**Work to be completed:** Nothing but the listing below, retyped exactly, should appear in the answer.
[[ Listed entries, beginning ]]
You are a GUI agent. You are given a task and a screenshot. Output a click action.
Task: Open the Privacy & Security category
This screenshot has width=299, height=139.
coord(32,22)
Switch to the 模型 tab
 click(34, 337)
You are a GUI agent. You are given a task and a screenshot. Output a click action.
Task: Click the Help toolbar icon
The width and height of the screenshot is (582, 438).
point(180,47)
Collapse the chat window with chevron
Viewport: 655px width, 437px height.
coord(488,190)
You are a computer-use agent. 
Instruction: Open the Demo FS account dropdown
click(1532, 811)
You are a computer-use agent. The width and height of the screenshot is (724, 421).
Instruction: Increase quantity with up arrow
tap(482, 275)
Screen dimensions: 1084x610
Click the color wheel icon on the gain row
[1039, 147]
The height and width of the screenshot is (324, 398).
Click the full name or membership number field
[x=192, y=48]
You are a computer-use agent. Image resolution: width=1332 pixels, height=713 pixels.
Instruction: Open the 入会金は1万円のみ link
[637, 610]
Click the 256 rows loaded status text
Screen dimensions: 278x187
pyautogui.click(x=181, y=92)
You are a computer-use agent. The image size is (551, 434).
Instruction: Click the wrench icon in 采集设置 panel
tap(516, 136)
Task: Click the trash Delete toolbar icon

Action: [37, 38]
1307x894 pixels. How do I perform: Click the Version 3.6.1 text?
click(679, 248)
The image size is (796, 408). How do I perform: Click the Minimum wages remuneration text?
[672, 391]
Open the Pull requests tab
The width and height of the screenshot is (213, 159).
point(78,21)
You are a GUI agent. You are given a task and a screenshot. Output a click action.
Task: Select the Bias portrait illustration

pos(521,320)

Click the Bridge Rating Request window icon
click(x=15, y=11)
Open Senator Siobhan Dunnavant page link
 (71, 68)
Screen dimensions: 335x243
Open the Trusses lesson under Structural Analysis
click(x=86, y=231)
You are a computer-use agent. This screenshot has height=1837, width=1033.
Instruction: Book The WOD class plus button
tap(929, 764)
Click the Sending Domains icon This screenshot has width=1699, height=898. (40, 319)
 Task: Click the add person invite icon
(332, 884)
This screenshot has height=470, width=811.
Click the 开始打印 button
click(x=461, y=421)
[[ Listed entries, end ]]
**Solution to this exercise:**
You are a GUI agent. You are given a task and a screenshot. Output a click action.
Task: Open the Privacy & Security category
This screenshot has width=299, height=139.
coord(32,22)
Switch to the 模型 tab
 click(34, 337)
You are a GUI agent. You are given a task and a screenshot. Output a click action.
Task: Click the Help toolbar icon
The width and height of the screenshot is (582, 438).
point(180,47)
Collapse the chat window with chevron
Viewport: 655px width, 437px height.
coord(488,190)
You are a computer-use agent. 
Instruction: Open the Demo FS account dropdown
click(1532, 811)
You are a computer-use agent. The width and height of the screenshot is (724, 421).
Instruction: Increase quantity with up arrow
tap(482, 275)
Screen dimensions: 1084x610
Click the color wheel icon on the gain row
[1039, 147]
The height and width of the screenshot is (324, 398).
Click the full name or membership number field
[x=192, y=48]
You are a computer-use agent. Image resolution: width=1332 pixels, height=713 pixels.
Instruction: Open the 入会金は1万円のみ link
[637, 610]
Click the 256 rows loaded status text
Screen dimensions: 278x187
pyautogui.click(x=181, y=92)
You are a computer-use agent. The image size is (551, 434).
Instruction: Click the wrench icon in 采集设置 panel
tap(516, 136)
Task: Click the trash Delete toolbar icon

Action: [37, 38]
1307x894 pixels. How do I perform: Click the Version 3.6.1 text?
click(679, 248)
The image size is (796, 408). How do I perform: Click the Minimum wages remuneration text?
[672, 391]
Open the Pull requests tab
The width and height of the screenshot is (213, 159).
point(78,21)
You are a GUI agent. You are given a task and a screenshot. Output a click action.
Task: Select the Bias portrait illustration

pos(521,320)

Click the Bridge Rating Request window icon
click(x=15, y=11)
Open Senator Siobhan Dunnavant page link
 (71, 68)
Screen dimensions: 335x243
Open the Trusses lesson under Structural Analysis
click(x=86, y=231)
You are a computer-use agent. This screenshot has height=1837, width=1033.
Instruction: Book The WOD class plus button
tap(929, 764)
Click the Sending Domains icon This screenshot has width=1699, height=898. (40, 319)
 Task: Click the add person invite icon
(332, 884)
This screenshot has height=470, width=811.
Click the 开始打印 button
click(x=461, y=421)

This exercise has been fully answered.